Just as the company is awaiting a judicial ruling that could force BlaBlaCar to shut down in the country, news leaked that several drivers have received combined fines of up to €16,800 for driving users of the platform without a proper public transportation license while charging them more than €0.19 per km.

As it’s happened with many other technology companies disrupting existing, and regulated, markets, the key to the trial seems to lie in the definition of BlaBlaCar. The company itself claims that it’s just a social network that puts together drivers and users, while Confebus and other traditional bus transportation companies say that, as a proper transportation company, it needs to be regulated in the same way that they are.

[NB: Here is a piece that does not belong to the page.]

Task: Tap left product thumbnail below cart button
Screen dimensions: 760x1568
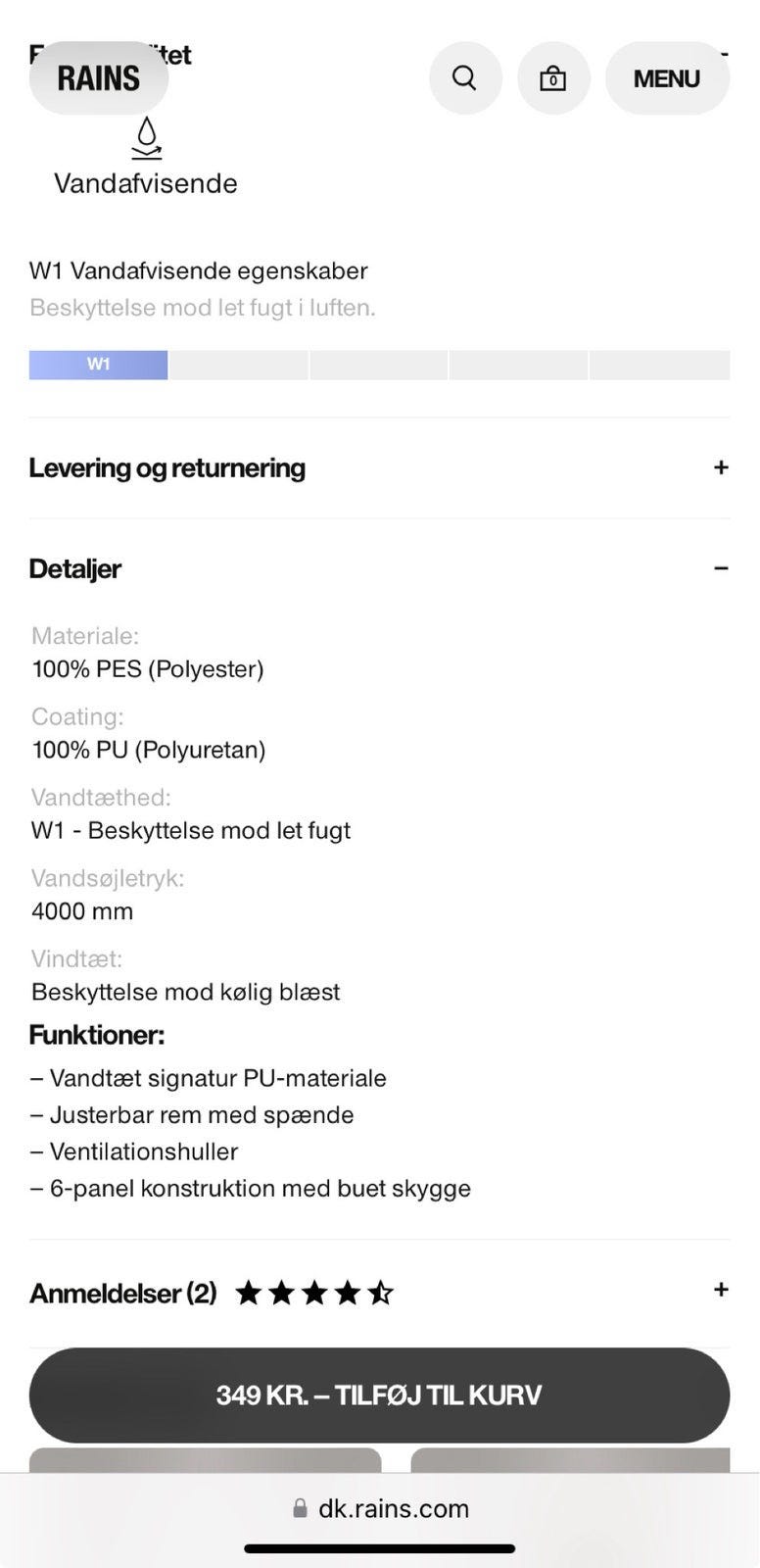Action: (x=205, y=1460)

The result of the trial will probably come out in a few weeks.

Other news today:

  • I don’t much to add about the whole Ingenius debacle, but El Confidencial has a good summary.
  • Adara VP, a Madrid-based VC firm that tends to invest in pure software businesses, announced late last week a €1.5 million investment in Seedtag. This is Adara’s third investment over the last few months, also featuring 4IQ (Julio Casal’s new startup) and Countercraft.
  • If you have a company that is in any way related to drone technology, you should check out this program in Galicia that has more than €110 million in funding commitments.
  • Martin Varsavsky fertility startup, Prelude, has raised €200 million in funding, according to El País.